• STATED PROBLEM
Format the items in the part that opens with the line containing "Given: Click the 馬名 column header" and closes with the line containing "Looking at the" as a two-column CSV with the columns item_text and answer. Give one row per item, with each value in a single quoted field and its line breaks replaced by spaces.

• DATA
------------------------------------------------------------

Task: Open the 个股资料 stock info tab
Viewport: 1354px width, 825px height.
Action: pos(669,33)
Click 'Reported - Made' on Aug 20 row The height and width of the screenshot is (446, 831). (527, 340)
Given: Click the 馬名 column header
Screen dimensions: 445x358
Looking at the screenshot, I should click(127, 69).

------------------------------------------------------------

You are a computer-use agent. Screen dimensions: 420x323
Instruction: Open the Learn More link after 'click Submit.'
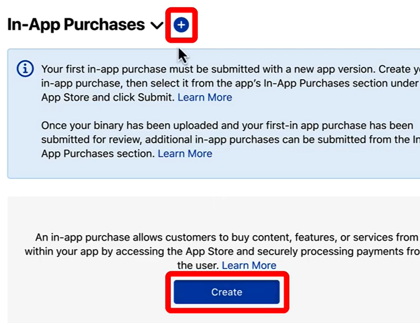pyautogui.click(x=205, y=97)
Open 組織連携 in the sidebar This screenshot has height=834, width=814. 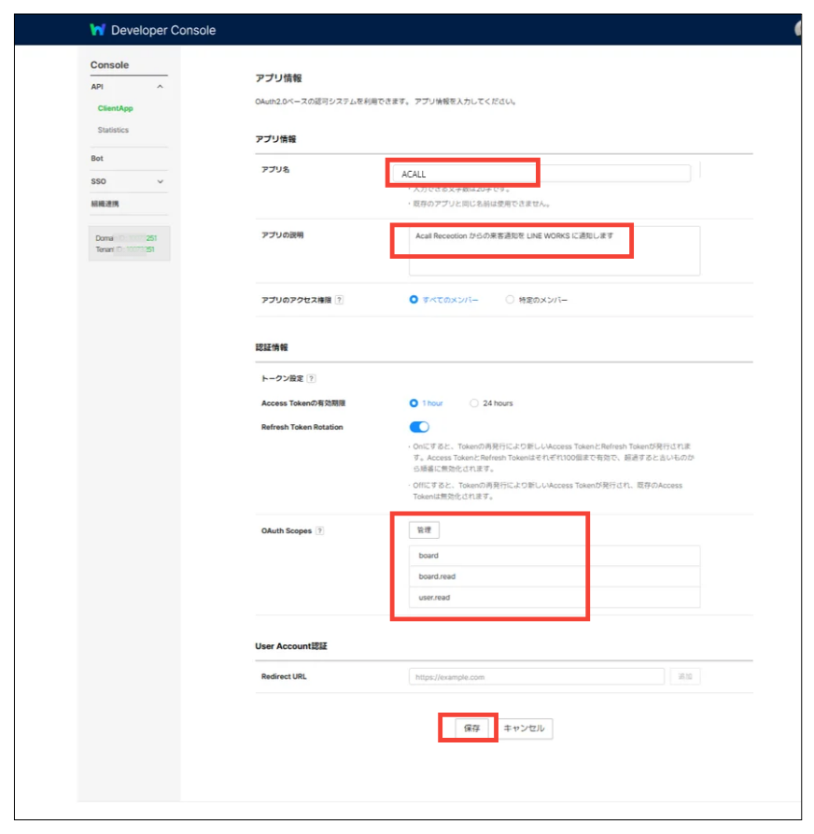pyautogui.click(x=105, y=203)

------------------------------------------------------------

• FULL RESPONSE
item_text,answer
"Given: Click the 馬名 column header Screen dimensions: 445x358","Looking at the screenshot, I should click(127, 69)."